Cluster analysis or clustering is the task of grouping a set of objects in such a way that objects in the same group (called a cluster) are more similar (in some sense) to each other than to those in other groups (clusters).

Wikipedia (2004)

In other words, suppose that we have a dataset like this one:

Intuitively, we can already see that there are two groups of data: one towards the bottom left part of the plot, another towards the upper right part of the plot.

But the machine doesn't know this yet. Rather, it just has an array with samples and their corresponding \(X[0]\) and \(X[1]\) positions, allowing us to generate the plot.

Clustering algorithms are designed to select points which look like each other (and hence have high similarity) and assign them to the same group.

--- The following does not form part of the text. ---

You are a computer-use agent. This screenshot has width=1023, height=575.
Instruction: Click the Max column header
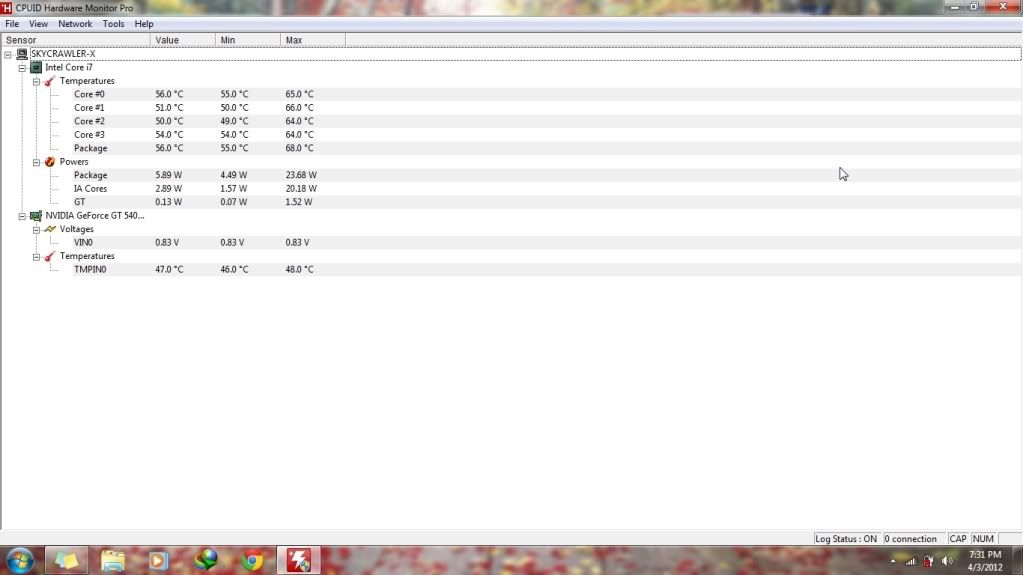click(294, 40)
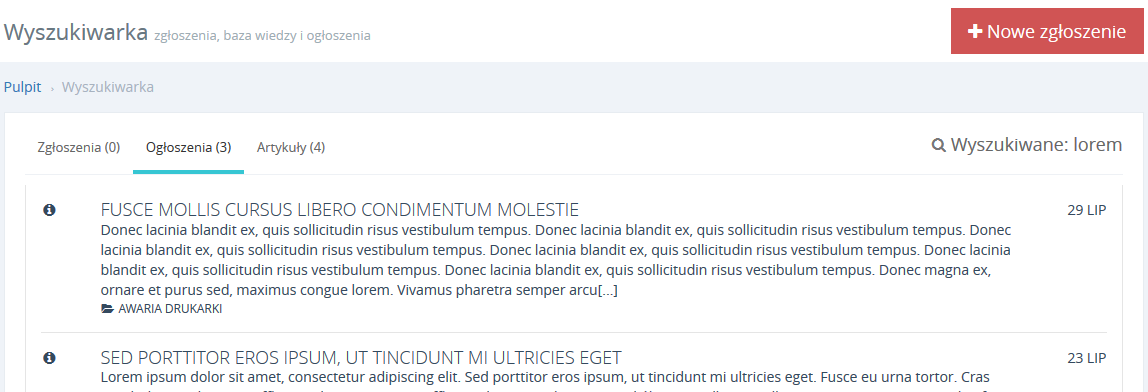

In other words, if such an algorithm is deployed for the dataset visualized above, the desired end goal is that it finds the samples in the left corner so similar with respect to the ones in the right corner that it assigns group 0 to the bottom left ones, and 1 to the upper right ones.

Unsupervised learning is a type of machine learning that looks for previously undetected patterns in a data set with no pre-existing labels and with a minimum of human supervision.

Wikipedia (2003)

In doing so, they have no information about the actual groups; they just have the positions. This is why clustering algorithms are called unsupervised: no pre-existing labels are there, and yet they are capable of finding patterns allowing us to group the samples. Really nice!

OPTICS is such a clustering algorithm. Now that we know about clustering in general, let's take a look at how it works :)

Introducing OPTICS: a relative of DBSCAN

Ordering points to identify the clustering structure, or OPTICS, is an algorithm for density based clustering. It's quite an old algorithm already, as it was presented in 1999. Nevertheless, it is still a good algorithm today - not everything that's no longer new and shiny must be discarded. It is similar to the DBSCAN algorithm for clustering, an extension even, and hence borrows some of its components as well as its algorithmic components.

Let's take a look at OPTICS here. Firstly, we'll take a look at OPTICS' components, followed by taking a look at its algorithm. The outcome of this algorithm is a dendrogram (which shows the tree-like structure of the data by means of the reachability distance, which is one of the components that we will cover next). Once we know the output of the algorithm, we'll move on to interpreting this diagram, answering the questions how we can generate the clusters from this reachability plot.

OPTICS components

Let's first take a look at the components of the OPTICS method.

Epsilon parameter

The first parameter is the epsilon parameter, or \(\epsilon\). It is a distance parameter in the sense that for any point \(p\), the epsilon defines a distance around the point, like this:

MinPts parameter

Another parameter is \(\text{minPts}\), or the minimum amount of points parameter. It is used together with epsilon because it illustrates how many points must be within the \(\epsilon\) distance of a point \(p\) (including the point) in order to form a cluster.

Core points

When the point \(p\) has \(\text{minPts}\) within its \(\epsilon\) distance including itself, we say that it is a core point and that it has sufficient amount of points in its \(\epsilon \text{-neighborhood}\) for becoming one. A core point always represents a cluster. Possibly, it is still in formation, meaning that it will merge with other clusters later. We'll see how this happens when we take a look at the OPTICS algorithm.

Core distance

If you have read the article about DBSCAN, you might have thought that many of these concepts are familiar. And in fact, they are! All concepts covered so far are also components of the DBSCAN algorithm. The next one, core distance, is however unique to OPTICS. Let's take a look.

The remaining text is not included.